→ Exercise details
Put the records from the line containing "has height=836, width=1017." through the line containing "pyautogui.click(x=370, y=121)" into a numbered list, leaving out blank lines.

→ Record extracts
# # # #
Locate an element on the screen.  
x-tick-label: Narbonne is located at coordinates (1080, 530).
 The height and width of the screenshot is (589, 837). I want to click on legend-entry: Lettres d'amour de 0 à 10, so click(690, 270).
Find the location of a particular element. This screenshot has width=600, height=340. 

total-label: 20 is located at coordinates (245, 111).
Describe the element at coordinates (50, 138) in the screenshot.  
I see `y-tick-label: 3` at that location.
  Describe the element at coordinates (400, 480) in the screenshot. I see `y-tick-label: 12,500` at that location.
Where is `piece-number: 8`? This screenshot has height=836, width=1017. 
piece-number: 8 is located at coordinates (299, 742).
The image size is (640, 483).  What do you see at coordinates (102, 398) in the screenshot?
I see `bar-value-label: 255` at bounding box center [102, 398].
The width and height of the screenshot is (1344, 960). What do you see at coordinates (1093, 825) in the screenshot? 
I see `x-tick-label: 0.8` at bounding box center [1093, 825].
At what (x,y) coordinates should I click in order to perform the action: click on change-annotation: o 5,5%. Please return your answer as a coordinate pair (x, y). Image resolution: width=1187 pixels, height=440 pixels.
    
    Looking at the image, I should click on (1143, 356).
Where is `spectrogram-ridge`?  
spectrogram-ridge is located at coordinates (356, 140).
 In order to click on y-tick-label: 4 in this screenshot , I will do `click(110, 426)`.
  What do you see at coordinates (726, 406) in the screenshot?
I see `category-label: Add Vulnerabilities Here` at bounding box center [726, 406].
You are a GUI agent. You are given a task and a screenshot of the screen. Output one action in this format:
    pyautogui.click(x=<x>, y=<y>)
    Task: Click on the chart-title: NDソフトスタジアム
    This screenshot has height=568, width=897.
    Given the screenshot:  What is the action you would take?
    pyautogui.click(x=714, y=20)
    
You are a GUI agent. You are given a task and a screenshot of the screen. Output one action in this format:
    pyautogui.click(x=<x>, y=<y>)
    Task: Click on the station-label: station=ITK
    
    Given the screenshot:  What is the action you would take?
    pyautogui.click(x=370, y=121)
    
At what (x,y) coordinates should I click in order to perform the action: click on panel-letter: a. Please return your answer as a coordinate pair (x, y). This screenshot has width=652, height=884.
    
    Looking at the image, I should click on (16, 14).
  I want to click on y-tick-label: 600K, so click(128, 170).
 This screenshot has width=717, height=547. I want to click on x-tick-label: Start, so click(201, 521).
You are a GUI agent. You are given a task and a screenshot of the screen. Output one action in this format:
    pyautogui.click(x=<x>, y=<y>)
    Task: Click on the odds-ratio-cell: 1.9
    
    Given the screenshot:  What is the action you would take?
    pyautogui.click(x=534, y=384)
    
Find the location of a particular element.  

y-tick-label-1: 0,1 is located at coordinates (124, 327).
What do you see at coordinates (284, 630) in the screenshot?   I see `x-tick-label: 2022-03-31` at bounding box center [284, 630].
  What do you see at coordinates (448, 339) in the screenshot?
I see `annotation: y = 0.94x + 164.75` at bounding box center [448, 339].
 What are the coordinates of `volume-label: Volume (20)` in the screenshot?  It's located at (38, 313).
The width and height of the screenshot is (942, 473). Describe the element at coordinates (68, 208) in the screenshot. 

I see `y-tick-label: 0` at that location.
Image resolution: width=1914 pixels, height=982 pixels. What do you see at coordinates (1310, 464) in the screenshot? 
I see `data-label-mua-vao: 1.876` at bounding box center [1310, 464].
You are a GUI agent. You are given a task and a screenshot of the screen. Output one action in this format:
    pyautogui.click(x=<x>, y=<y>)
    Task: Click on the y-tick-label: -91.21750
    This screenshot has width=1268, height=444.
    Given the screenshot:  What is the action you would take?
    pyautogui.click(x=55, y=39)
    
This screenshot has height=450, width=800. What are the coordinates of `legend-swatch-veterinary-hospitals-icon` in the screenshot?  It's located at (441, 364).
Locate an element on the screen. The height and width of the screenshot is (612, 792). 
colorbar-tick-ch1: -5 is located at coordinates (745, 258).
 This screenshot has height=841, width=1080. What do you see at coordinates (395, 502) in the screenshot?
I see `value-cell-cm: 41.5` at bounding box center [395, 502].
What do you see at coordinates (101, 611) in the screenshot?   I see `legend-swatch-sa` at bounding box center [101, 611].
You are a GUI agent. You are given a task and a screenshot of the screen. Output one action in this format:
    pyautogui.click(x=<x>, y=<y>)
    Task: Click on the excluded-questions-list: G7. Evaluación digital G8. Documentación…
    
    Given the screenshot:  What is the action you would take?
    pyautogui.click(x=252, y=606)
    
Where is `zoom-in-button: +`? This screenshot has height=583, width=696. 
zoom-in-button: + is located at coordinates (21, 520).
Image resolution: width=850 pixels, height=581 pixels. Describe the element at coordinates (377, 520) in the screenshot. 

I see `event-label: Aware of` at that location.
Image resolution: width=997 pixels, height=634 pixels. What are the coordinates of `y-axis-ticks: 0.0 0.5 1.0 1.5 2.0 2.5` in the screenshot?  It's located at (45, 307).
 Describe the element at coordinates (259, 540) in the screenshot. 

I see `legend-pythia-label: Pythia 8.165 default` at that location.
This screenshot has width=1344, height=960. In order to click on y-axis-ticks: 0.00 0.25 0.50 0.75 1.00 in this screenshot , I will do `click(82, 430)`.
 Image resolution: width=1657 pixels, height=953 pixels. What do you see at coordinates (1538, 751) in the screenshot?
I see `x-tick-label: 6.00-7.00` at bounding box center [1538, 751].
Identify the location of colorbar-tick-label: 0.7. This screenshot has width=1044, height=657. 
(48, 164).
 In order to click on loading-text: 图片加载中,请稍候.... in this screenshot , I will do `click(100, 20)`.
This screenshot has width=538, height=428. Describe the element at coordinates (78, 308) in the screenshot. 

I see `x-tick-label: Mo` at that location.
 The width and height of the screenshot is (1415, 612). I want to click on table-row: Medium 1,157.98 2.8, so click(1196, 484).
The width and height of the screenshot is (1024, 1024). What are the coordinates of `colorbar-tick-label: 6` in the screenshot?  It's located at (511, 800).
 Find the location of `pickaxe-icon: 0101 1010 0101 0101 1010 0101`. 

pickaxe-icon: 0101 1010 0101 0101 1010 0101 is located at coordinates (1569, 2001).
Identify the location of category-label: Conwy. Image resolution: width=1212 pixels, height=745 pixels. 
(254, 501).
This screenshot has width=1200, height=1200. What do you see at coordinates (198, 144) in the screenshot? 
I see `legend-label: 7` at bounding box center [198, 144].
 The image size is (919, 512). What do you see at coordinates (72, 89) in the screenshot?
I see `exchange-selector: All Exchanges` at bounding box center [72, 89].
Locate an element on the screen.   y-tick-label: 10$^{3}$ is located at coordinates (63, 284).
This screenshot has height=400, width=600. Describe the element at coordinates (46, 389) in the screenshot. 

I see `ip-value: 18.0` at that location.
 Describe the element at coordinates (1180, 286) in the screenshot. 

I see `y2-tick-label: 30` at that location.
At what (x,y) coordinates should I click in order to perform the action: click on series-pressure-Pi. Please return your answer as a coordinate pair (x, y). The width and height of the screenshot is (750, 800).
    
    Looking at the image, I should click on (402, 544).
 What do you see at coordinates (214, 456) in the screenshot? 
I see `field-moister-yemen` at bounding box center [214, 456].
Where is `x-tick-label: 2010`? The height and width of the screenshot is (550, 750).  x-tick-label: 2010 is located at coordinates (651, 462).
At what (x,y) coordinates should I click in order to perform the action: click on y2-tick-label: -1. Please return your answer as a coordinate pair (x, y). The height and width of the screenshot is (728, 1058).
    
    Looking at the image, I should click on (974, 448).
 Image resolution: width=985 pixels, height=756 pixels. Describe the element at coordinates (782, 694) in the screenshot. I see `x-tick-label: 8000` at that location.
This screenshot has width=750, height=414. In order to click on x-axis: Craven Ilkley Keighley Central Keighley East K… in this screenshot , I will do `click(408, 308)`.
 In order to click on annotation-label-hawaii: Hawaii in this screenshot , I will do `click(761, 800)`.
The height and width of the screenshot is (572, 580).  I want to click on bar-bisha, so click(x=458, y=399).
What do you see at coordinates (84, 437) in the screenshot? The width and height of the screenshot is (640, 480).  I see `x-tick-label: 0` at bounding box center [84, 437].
# # # #
→ Answer to this exercise
1. Where is `piece-number: 8`? This screenshot has height=836, width=1017. 
2. piece-number: 8 is located at coordinates (299, 742).
3. The image size is (640, 483).  What do you see at coordinates (102, 398) in the screenshot?
4. I see `bar-value-label: 255` at bounding box center [102, 398].
5. The width and height of the screenshot is (1344, 960). What do you see at coordinates (1093, 825) in the screenshot? 
6. I see `x-tick-label: 0.8` at bounding box center [1093, 825].
7. At what (x,y) coordinates should I click in order to perform the action: click on change-annotation: o 5,5%. Please return your answer as a coordinate pair (x, y). Image resolution: width=1187 pixels, height=440 pixels.
8.     Looking at the image, I should click on (1143, 356).
9. Where is `spectrogram-ridge`?  
10. spectrogram-ridge is located at coordinates (356, 140).
11.  In order to click on y-tick-label: 4 in this screenshot , I will do `click(110, 426)`.
12.   What do you see at coordinates (726, 406) in the screenshot?
13. I see `category-label: Add Vulnerabilities Here` at bounding box center [726, 406].
14. You are a GUI agent. You are given a task and a screenshot of the screen. Output one action in this format:
15.     pyautogui.click(x=<x>, y=<y>)
16.     Task: Click on the chart-title: NDソフトスタジアム
17.     This screenshot has height=568, width=897.
18.     Given the screenshot:  What is the action you would take?
19.     pyautogui.click(x=714, y=20)
20. You are a GUI agent. You are given a task and a screenshot of the screen. Output one action in this format:
21.     pyautogui.click(x=<x>, y=<y>)
22.     Task: Click on the station-label: station=ITK
23.     Given the screenshot:  What is the action you would take?
24.     pyautogui.click(x=370, y=121)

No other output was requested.